Interim results from a Phase II, multi-center, open-label trial comparing three alternate dosing schedules of Azacitidine (AZA) in patients with MDS were presented in a poster session on Saturday, June 2. Patients were randomized to one of three regimens that were repeated every four weeks: AZA 5-2-2 (75 mg/m2/day x 5 days, two days off therapy, two additional days at same dose as the first five days); AZA 5-2-5 (50 mg/m2/day x 5 days, followed by 2 days off therapy and five additional days at the same dose as the first five days); and AZA 5 (75 mg/m2/day x 5 days).

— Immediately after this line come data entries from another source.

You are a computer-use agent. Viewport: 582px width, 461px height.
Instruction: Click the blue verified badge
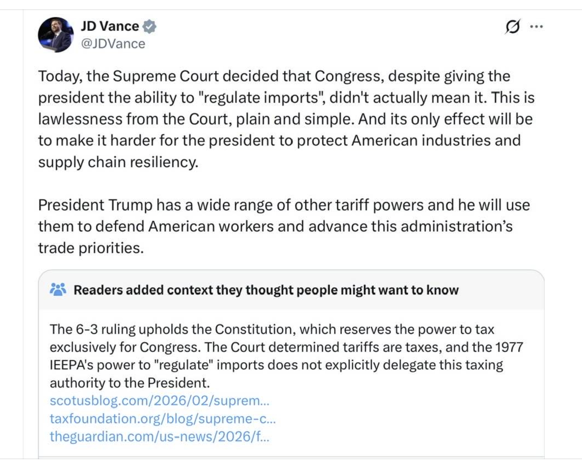pyautogui.click(x=149, y=27)
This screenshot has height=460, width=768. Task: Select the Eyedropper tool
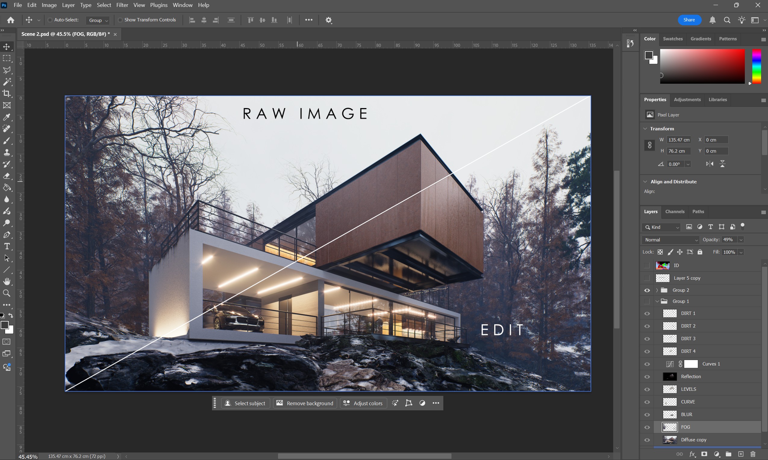pyautogui.click(x=7, y=117)
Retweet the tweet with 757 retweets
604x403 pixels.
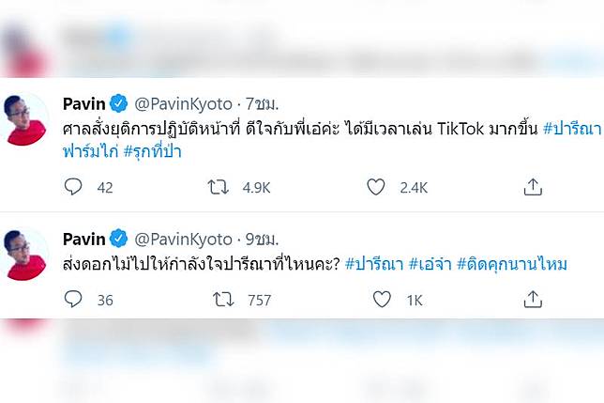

Of 122 patients who had received two or more cycles of therapy at the time of evaluation, 61 percent experienced hematologic improvement (HI), defined as major or minor in at least one cell line. This reflects HI of 53, 70 and 60 percent in the AZA 5-2-2, AZA 5-2-5, and AZA 5 arms, respectively.

Across each of the three alternative dose regimens, 65 percent to 80 percent of patients who were red blood cell (RBC) transfusion dependent at baseline achieved transfusion independence. Comparable beneficial effects on transfusions were demonstrated in all patients and in low-risk patients for both RBCs and platelets.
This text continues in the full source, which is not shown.